Dalla volontà espressa all’unisono da Draghi e dai leader di Cgil-Cisl-UIL di scrivere insieme un Patto sociale, cioè un accordo fra le parti sociali, compresi gli imprenditori, e il Governo si sta scivolando rapidamente verso un clima di scontro con la possibilità di uno sciopero generale, il primo dopo due anni di pandemia.
Diciamo che il quadro politico italiano non aiuta anzi non ha mai aiutato questo tipo di accordi molto validamente operativi nei Paesi scandinavi, dove sono nati e per certi periodi anche in Germania.
Prima l’esistenza di un forte partito comunista, eternamente condannato a stare all’opposizione di tutti i Governi, condizionava in negativo questo tipo di politica definita anche di “ concertazione nazionale “, tanto che il periodo migliore per questa politica fu dopo la nascita del PDS e alcuni governi di salvezza nazionale come quelli guidati da Ciampi e Dini.
Questa politica di concertazione oltre che fortemente contestata dai tanti sindacati autonomi e spesso corporativi fu contestata da destra e continua ad esserlo da Lega e Forza Italia e oggi Fdi con argomenti demagogici e dall’estrema sinistra con Rifondazione Comunista e Sinistra Italiana presente all’ interno della stessa Cgil.

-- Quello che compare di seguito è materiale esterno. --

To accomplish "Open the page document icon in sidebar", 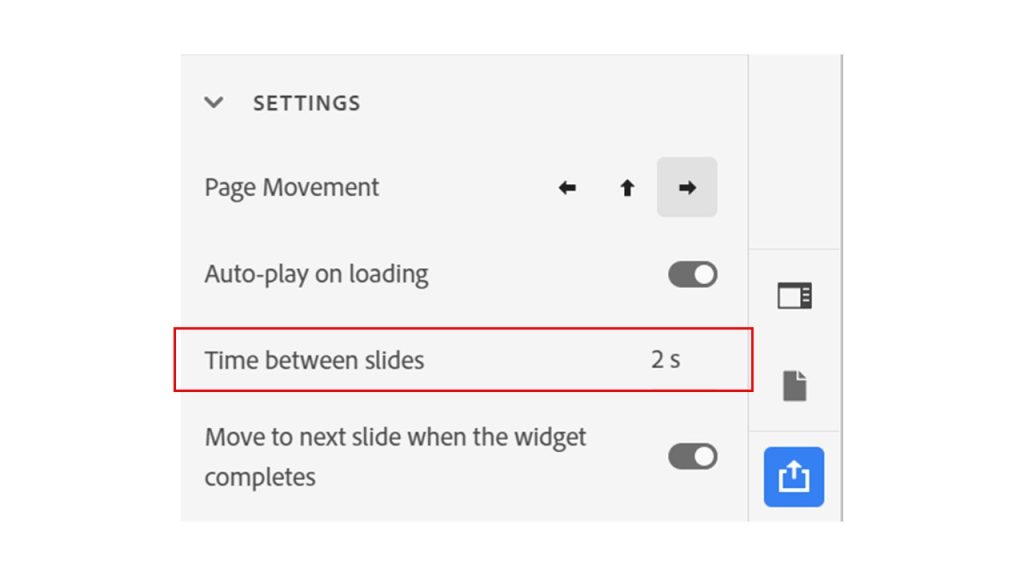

Una pietra quasi tombale fu poi posta sulle politiche di concertazione da parte del Premier Monti che volle con la Fornero una riforma delle pensioni in pochi giorni , vantandosi di non averla discussa con i sindacati producendo così centinaia di migliaia di esodati che lo stesso Governo Monti e quelli successivi hanno dovuto recuperare con interventi successivi, infine lo stesso Renzi del Pd, il partito erede dell’Ulivo che più si era speso per la concertazione volle chiudere con ogni ipotesi di mediazione e condivisione con le parti sociali.
Oggi ritornare alla politica di concertazione è effettivamente complicato e difficile, il clima eternamente pre elettorale non aiuta per niente, eppure avremmo tanto bisogno di un patto duraturo e costruttivo fra istituzioni, imprese e sindacati, un disperato bisogno.